Finally, the investigator should indicate in the publication whether or not the material used in the trial was standardized, and if so, to what? Standardization is a technical term of art that describes a process by which levels of certain phytochemical constituents are not only measured but also adjusted so that phytochemical content is consistent from batch to batch and falls within a certain predefined range.17,18 Included in the information about standardization should be details about the analytical method(s) used to verify that the phytochemical contents are appropriate and that the method used to make the measurements is scientifically valid and fit for its purpose. In addition, analytical data generated during product evaluation and standardization should be provided along with the source and purity of chemical calibrants used in the analysis. It also would be useful to include information on the number of lots or batches of product used in the study, and information about whether or not phytochemical content was monitored throughout the study (some phytochemicals are unstable and some products have relatively short shelf lives). If commercial products are used in trials, the same information is required. For the most part, such products must meet identity and purity standards mandated by regulators in the country of origin. However, regulatory requirements vary across nations, and it would be prudent for investigators to indicate that they have confirmed product cleanliness along with the other specifications.

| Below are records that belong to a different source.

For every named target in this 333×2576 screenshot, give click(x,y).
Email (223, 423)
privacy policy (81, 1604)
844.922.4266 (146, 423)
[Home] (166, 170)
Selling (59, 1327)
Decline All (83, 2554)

Authors confronted by editors or journals that object to extensive descriptions of interventions and placebos should be prepared to educate editors and reviewers about the necessity of including the information. In many cases, all that needs to be said can be said in three sentences. In addition, most journals have the ability to make supplementary data available online. In a worst case, the author can insist that sufficient details be included and if the journal still balks, she or he can publish elsewhere. Finally, some investigators have come to realize that characterization can be published separately in greater detail in phytochemistry journals and cited in the clinical trial publication.
Additional information on the clinical trial design is usually necessary in herbal trials. For instance, justifications for the dose and dosage regimen used in the trial should be provided. Few dose-ranging studies have been performed on herbal products. Instead, investigators often have relied on label directions provided by the manufacturer or information from “traditional use,” where it exists. Manufacturers may or may not have solid reasons for recommending particular doses, and when traditional use information does exist, it may be difficult to establish comparability of traditional and modern dosage forms. If a justification is made on the basis of traditional use, the traditional use should be noted. In traditional systems of healing, herbs often were used for a multitude of indications, with different doses and modes of preparation.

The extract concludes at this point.